[Collected data entries]
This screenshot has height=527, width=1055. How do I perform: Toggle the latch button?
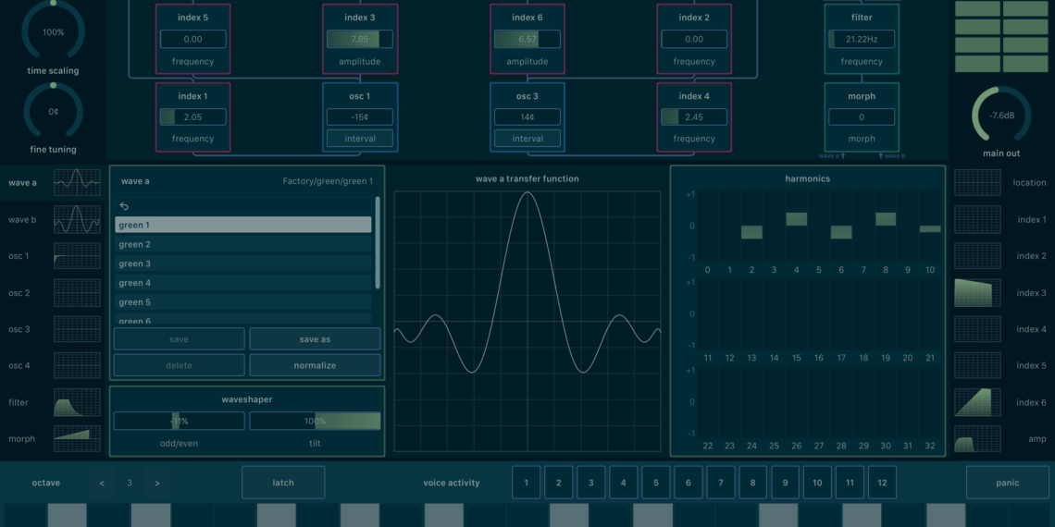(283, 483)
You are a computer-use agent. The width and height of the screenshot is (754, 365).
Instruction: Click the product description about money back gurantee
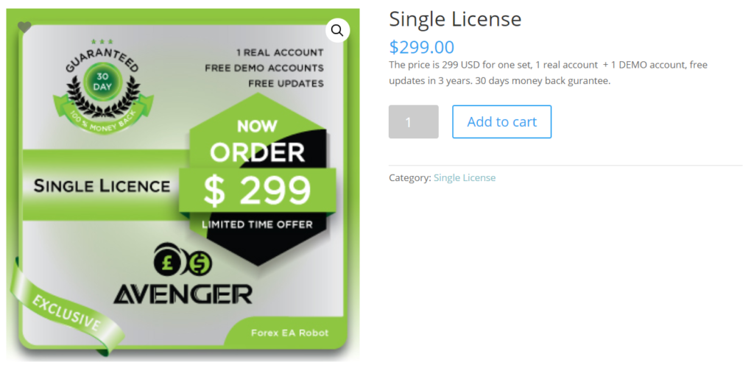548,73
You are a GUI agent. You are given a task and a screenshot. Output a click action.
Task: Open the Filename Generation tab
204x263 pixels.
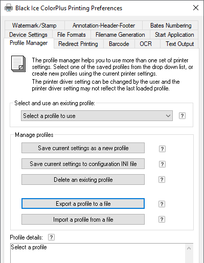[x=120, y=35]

==

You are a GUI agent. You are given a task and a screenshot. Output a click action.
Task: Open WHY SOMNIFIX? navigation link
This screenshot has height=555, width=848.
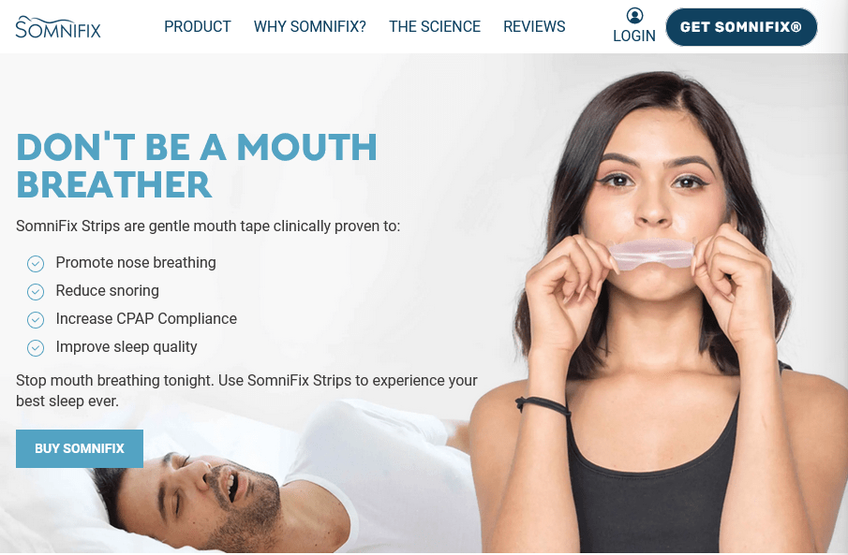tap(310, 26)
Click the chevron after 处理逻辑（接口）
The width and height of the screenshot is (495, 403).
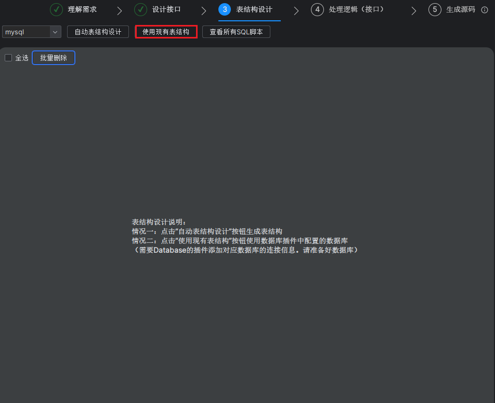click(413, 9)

_PROBLEM REQUIREMENTS_
From the entries above, copy each line that holds "Open".

_ANSWER AREA_
Task: Open the Filename Generation tab
Task: Open WHY SOMNIFIX? navigation link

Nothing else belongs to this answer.